The next morning we dived the house reef again and it was a completely different place in the daylight. The stingrays were hiding under the coral and the Spanish Dancers, the spiny lobsters and the freakish crabs and worms were nowhere to be seen. Instead we saw tiny Togean pigmy seahorses, coral shrimpfish, the wreck of a sunken Black Marlin wooden boat covered with nudibrachs and pipefish and, my personal favorite, a large purple/blue reef octopus that we watched for several exciting minutes.

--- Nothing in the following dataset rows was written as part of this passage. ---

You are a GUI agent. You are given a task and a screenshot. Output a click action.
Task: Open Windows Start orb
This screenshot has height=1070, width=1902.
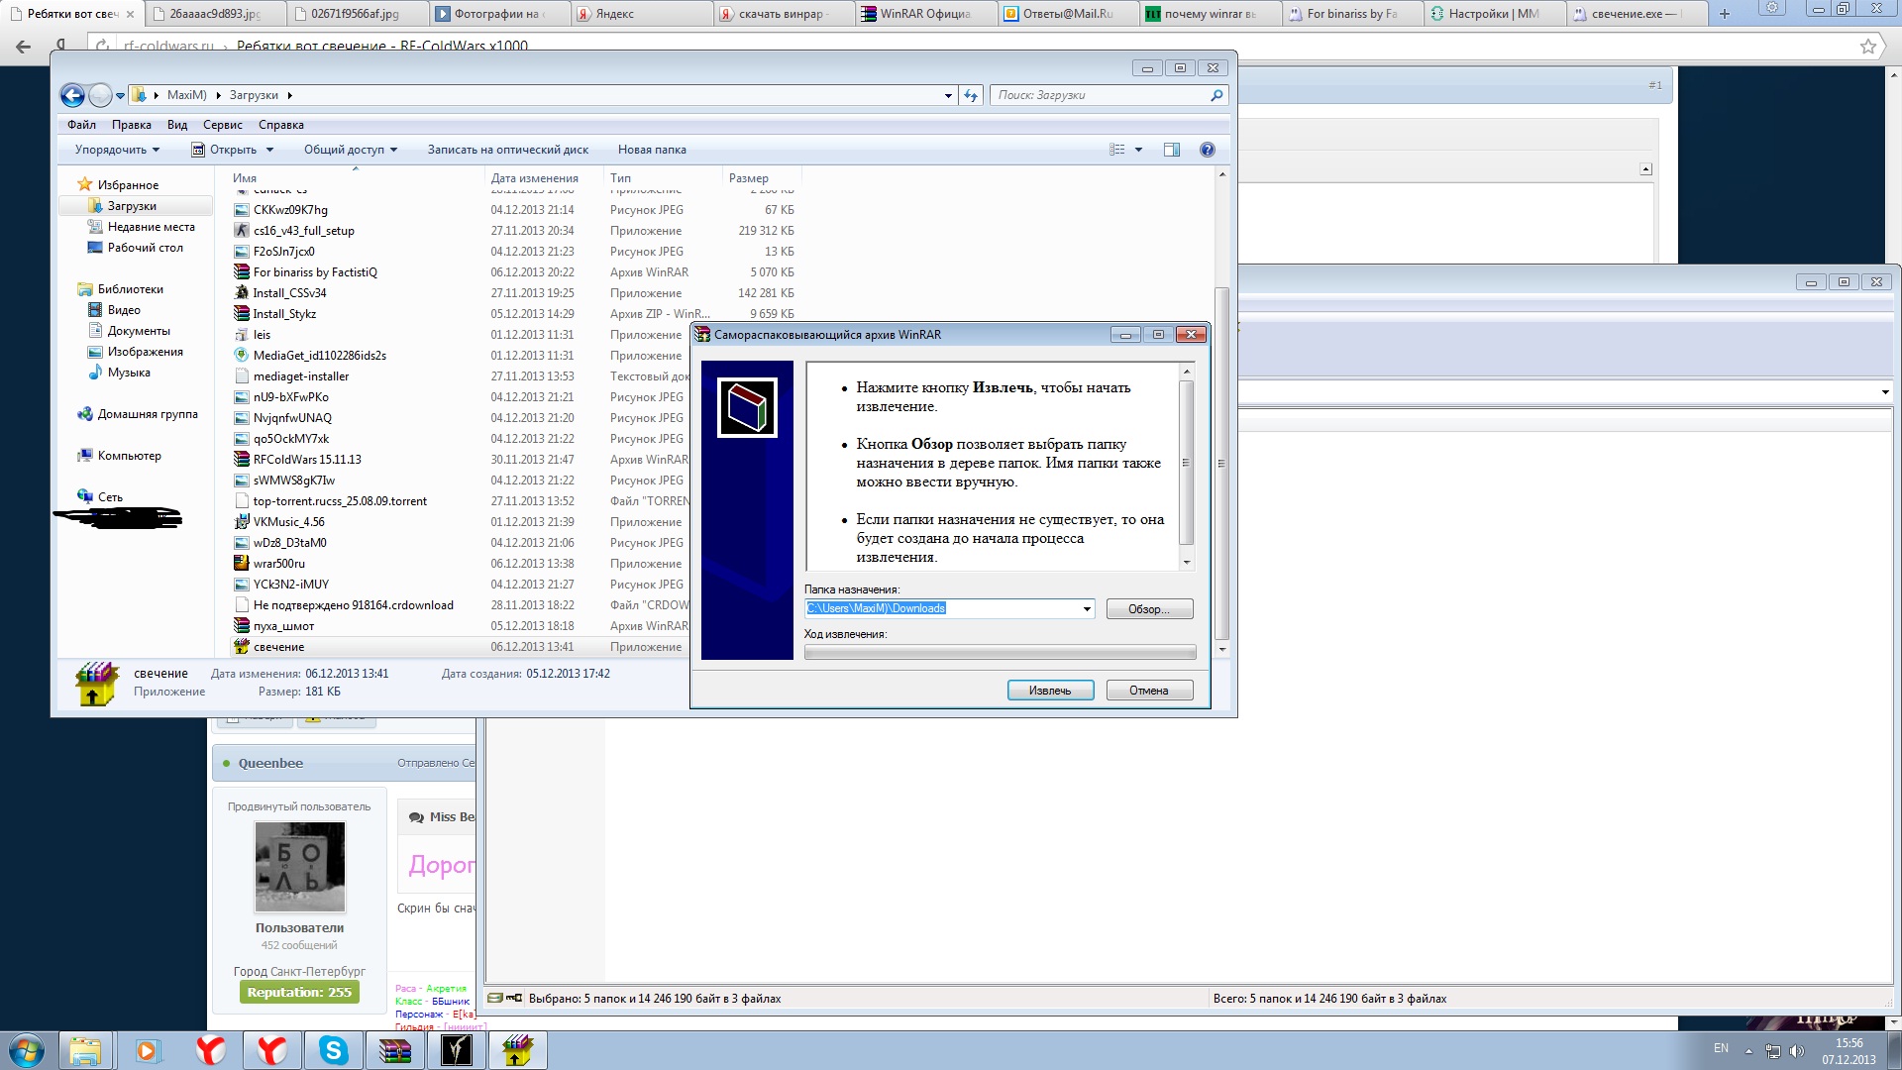pos(27,1050)
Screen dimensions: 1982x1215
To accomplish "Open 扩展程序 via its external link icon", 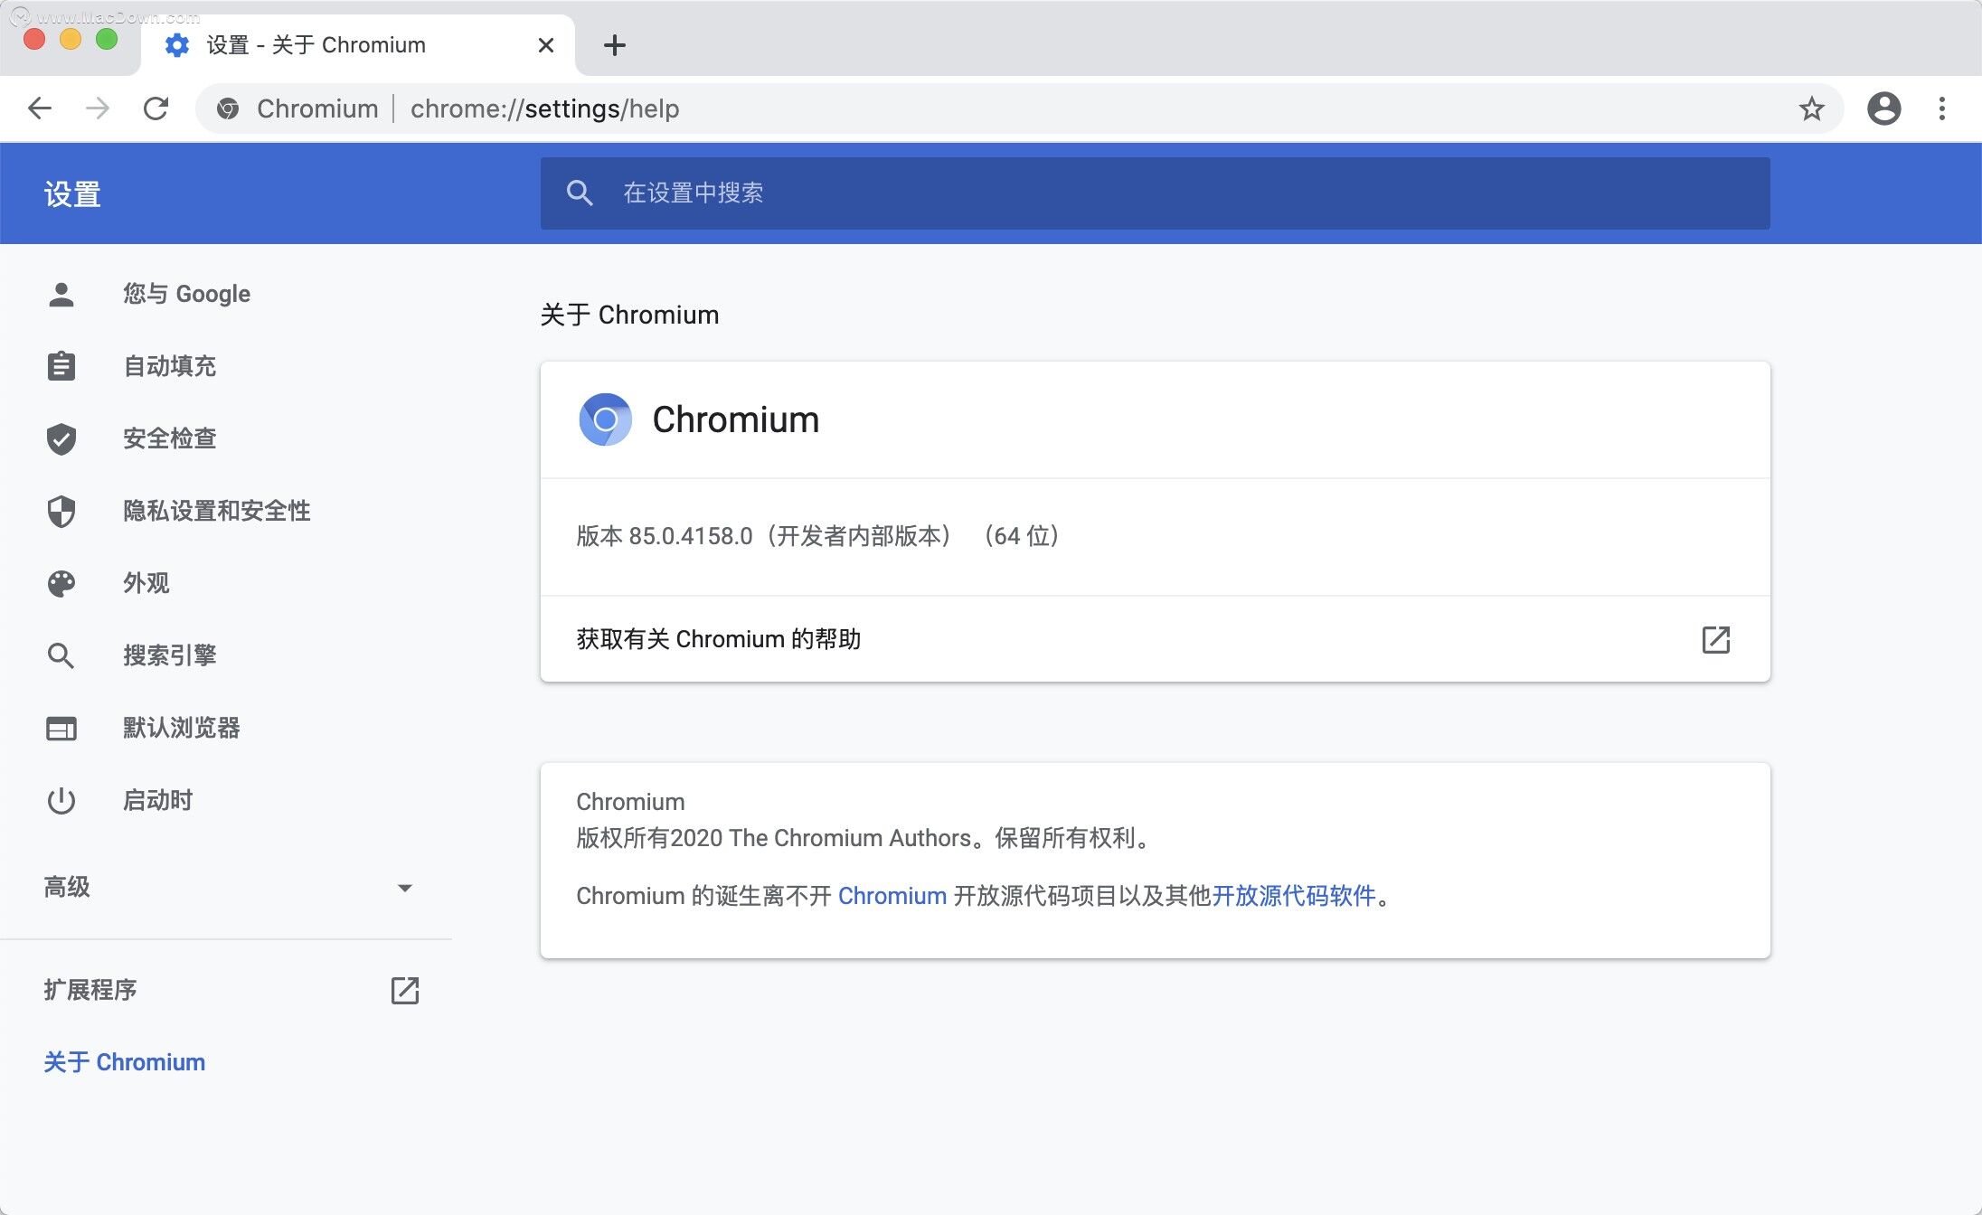I will pos(405,991).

It was a great weekend and we were all reluctant to leave. But since all good things must come to an end, we stocked up on local cuisine to go (corn, nasi goreng, and fried vegetable patties) at the harbor in Wakai and then settled in for the long 13-hour voyage back to Gorontalo. This time Sarah and I spent a good amount of time up on the upper deck, first watching the spectacular equatorial sunset (which happened in the blink of an eye) and then staying to chat about life, love and the great unknown future while lying on our backs watching the stars.